La santé mentale des jeunes est une « crise qui s’aggrave ». Il faut agir

Un rapport récent a qualifié la santé mentale des jeunes de « catastrophe silencieuse« , tandis qu’une enquête auprès des enseignants l’a qualifié d' »épidémie ».

Mais, quel que soit le langage utilisé pour décrire l’ampleur des problèmes de santé mentale auxquels sont confrontés les jeunes, il faut s’y attaquer immédiatement.

Les chiffres de cette étude

Les chiffres publiés le mois dernier ont révélé que près de 400 000 enfants et jeunes de 18 ans et moins sont en contact avec le service de santé pour les problèmes de santé mentale.

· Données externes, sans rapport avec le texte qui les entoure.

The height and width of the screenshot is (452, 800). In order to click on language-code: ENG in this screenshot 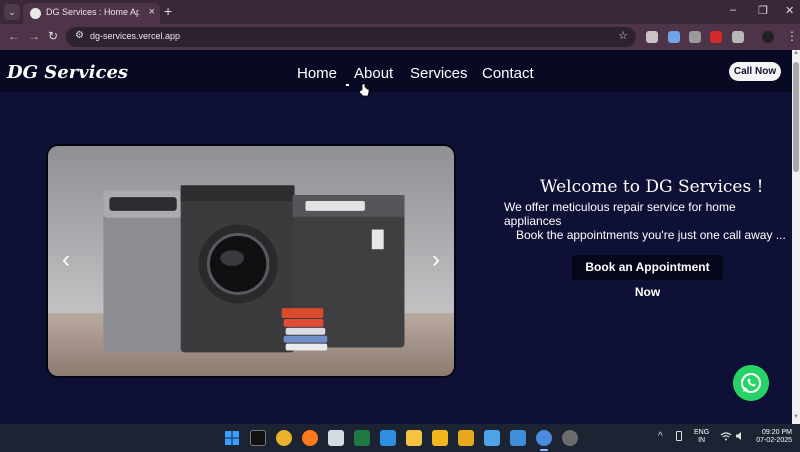, I will do `click(702, 432)`.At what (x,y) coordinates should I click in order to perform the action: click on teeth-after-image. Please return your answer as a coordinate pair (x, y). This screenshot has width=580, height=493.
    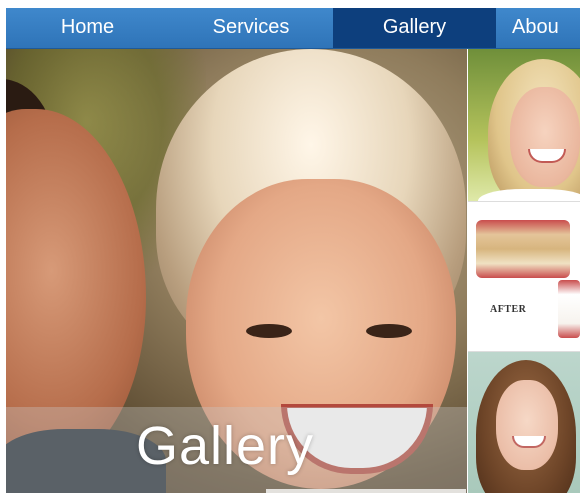
    Looking at the image, I should click on (569, 309).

Selon les chiffres, le nombre de  » références actives  » par les médecins généralistes en avril était un tiers plus élevé qu’au cours de la même période deux ans auparavant. Ceux qui cherchaient de l’aide pour des affections comme la dépression et l’anxiété ont connu une hausse marquée.

La demande d’aide est en hausse, mais les services diminuent. Le mois dernier a également vu de nouveaux chiffres montrant une baisse de 30% depuis 2009 du nombre de lits d’hôpitaux pour les personnes souffrant de maladies mentales aiguës.

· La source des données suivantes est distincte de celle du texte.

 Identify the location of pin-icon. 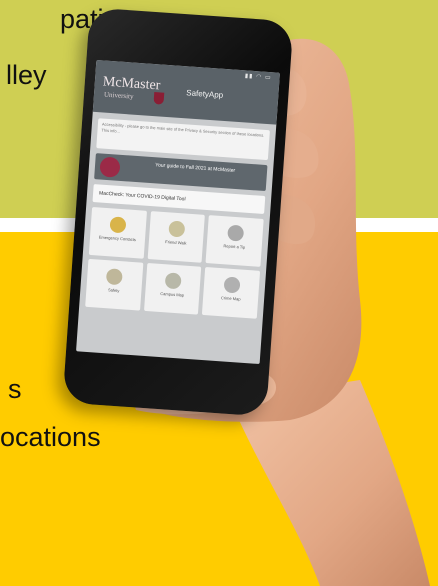
(232, 285).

Ceci fait suite à la révélation en novembre 2017 que les deux tiers des enfants référés pour des soins de santé mentale spécialisés ne reçoivent pas de traitement.

La semaine dernière, une organisation caritative a averti que les ministres « somnambulaient » dans une crise plus profonde de la santé mentale des enfants, après que la réponse du gouvernement à un rapport d’un comité parlementaire restreint et à un livre vert n’ait pas promis d’agir de toute urgence pour combler les « trous béants » dans les services.

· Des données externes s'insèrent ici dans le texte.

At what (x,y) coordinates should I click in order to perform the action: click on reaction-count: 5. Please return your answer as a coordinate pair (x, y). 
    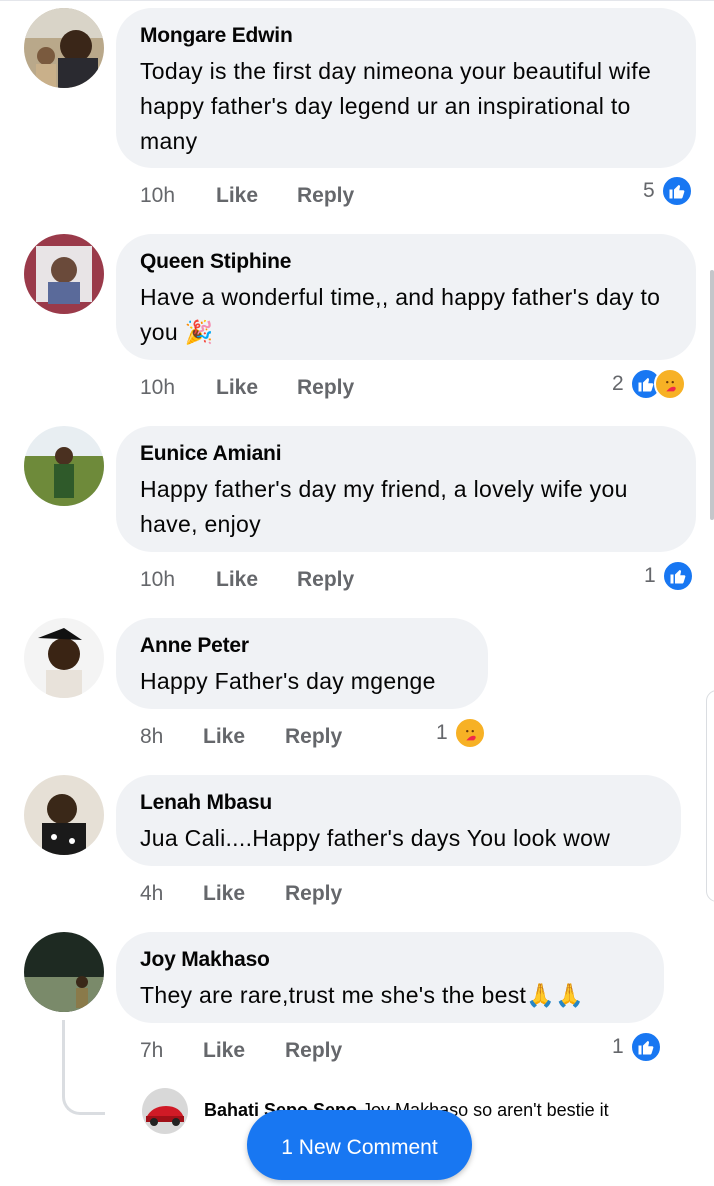
    Looking at the image, I should click on (649, 190).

Augmentation des signaux d’alertes

Bien entendu, une augmentation au fil du temps peut être, en partie, une indication que davantage de jeunes se déclarent eux-mêmes et que les omnipraticiens sont plus réceptifs à ce type d’aiguillage.

Néanmoins, les signaux d’alerte sur la santé mentale des enfants et des jeunes sont devenus plus épais et plus rapides ces derniers temps.

Quelques jours plus tôt, un rapport mettait en garde contre « une crise grave et de plus en plus grave » à la suite d’une enquête menée auprès du personnel des services de santé mentale pour enfants et adolescents.

Le sous-financement, en plus de la réorganisation des services, constituait une menace permanente pour les services spécialisés. Il n’y a jamais eu d’âge d’or du financement pour la santé mentale des jeunes, mais l’aide doit inclure une concentration concertée sur les groupes qui font face à des inégalités supplémentaires, comme les jeunes LGBT qui sont beaucoup plus susceptibles d’éprouver des problèmes de santé mentale communs.

La recherche montre que presque deux fois plus de jeunes LGBT (44 %) ont pensé au suicide par rapport aux jeunes hétérosexuels non transsexuels (26 %).

Aux États-Unis, la santé mentale n’était pas une priorité

Aux États-Unis, les préoccupations relatives à la santé mentale des jeunes sont également apparues récemment, y compris pour des problèmes courants comme l’anxiété, la dépression et le suicide.

Le suicide est la deuxième cause de décès chez les jeunes de 10 à 24 ans aux États-Unis et 90 % de ceux qui meurent sont atteints d’une maladie mentale. Et des recherches récentes montrent que la proportion de jeunes traités dans les hôpitaux pour enfants pour tentative de suicide ou pensées suicidaires a plus que doublé entre 2008 et 2015.

En savoir plus

Le rapport de 2018 sur l’état de la santé mentale en Amérique raconte une histoire similaire à celle de la Grande-Bretagne.

Les taux de jeunes souffrant de dépression grave sont passés de 5,9 % en 2012 à 8,2 % en 2015. Encore une fois, l’accès aux traitements est un problème, car les compressions budgétaires exercent une pression sur la couverture d’assurance et les services. Même avec une dépression sévère, 76 % des jeunes n’ont pas ou pas assez de traitement.

Et, pour les jeunes issus de groupes marginalisés, la situation est particulièrement difficile.

Lorsqu’il s’agit de jeunes en détresse extrême ou à risque de suicide, des services de crise efficaces et l’accès au soutien sont tout à fait essentiels. Mais il en va de même pour empêcher les jeunes d’atteindre une crise en premier lieu.